Costas Gousis: Great, Loukia do you have any last remark or question?
Loukia Kotronaki: Many questions and many incentives to continue the conversation but I think that it’s ok for the moment. And I hope that we’ll have the opportunity to continue in the near future. I really hope so because your approach is very refreshing. And even if there is a geographical distance, political and social phenomena and emotional questions are very similar.
James M. Jasper: Well, exactly this suggests that with emotions we are getting down to some very basic human processes that you can find across political arenas, across cultures. Cultures differ and emotions differ somewhat across cultures but there is also a way in which you’re always going to find emotions. And, you know, anger may be a little bit different in one context or another and culture especially affects how we display emotions quite differently in different places but the emotions are still there and often, very often, they are basically the same emotions. So it’s very promising I hope.

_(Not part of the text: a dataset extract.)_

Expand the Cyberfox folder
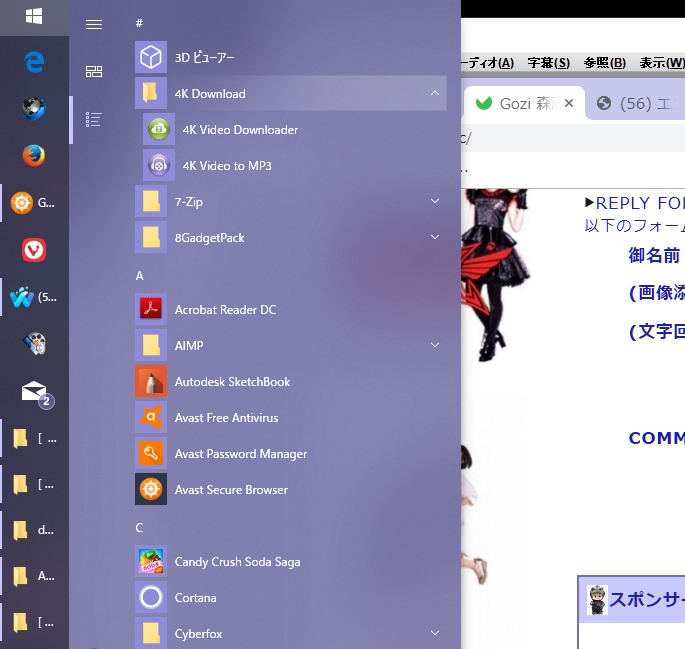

Loukia Kotronaki: Yes it is.
Costas Gousis: It was an important contribution because our research project “Youth – Voice On” actually began with a tragic event, the deadliest train accident ever recorded in Greece. And we tried to follow the mobilizations after the train accident in Tempi focusing on the youth participation in these mobilizations. Loukia Kotronaki has prepared a research report based on a survey quantitative survey that was conducted by Eteron and was very much inspired by your work and specifically used the concept of “moral shock” to understand the role of emotions in the youth mobilizations all over Greece during March 2023. And this is a dialogue that we continue right now in light of the recent parliamentary elections, reflecting on the youth vote and more generally on the role that emotions play in political and collective action.
James M. Jasper: One thing we did not talk about is the way that young people may have somewhat different emotional processes than older people. I think the key is that with these affective orientations young people, teenagers, and early 20s are very often still working out some of these affective commitments and orientations. So both politically and in terms of their own identity and moral intuitions, they are making a lot of decisions and they are capable of going in different directions in ways that people my age are probably not going to do. So it makes studying youth a very interesting laboratory for studying socialization and mobilization.
Costas Gousis: Thanks for mentioning this and this is another reason why our discussion with you significantly contributes to our “Youth – Voice On” project and we’re looking forward to future cooperation.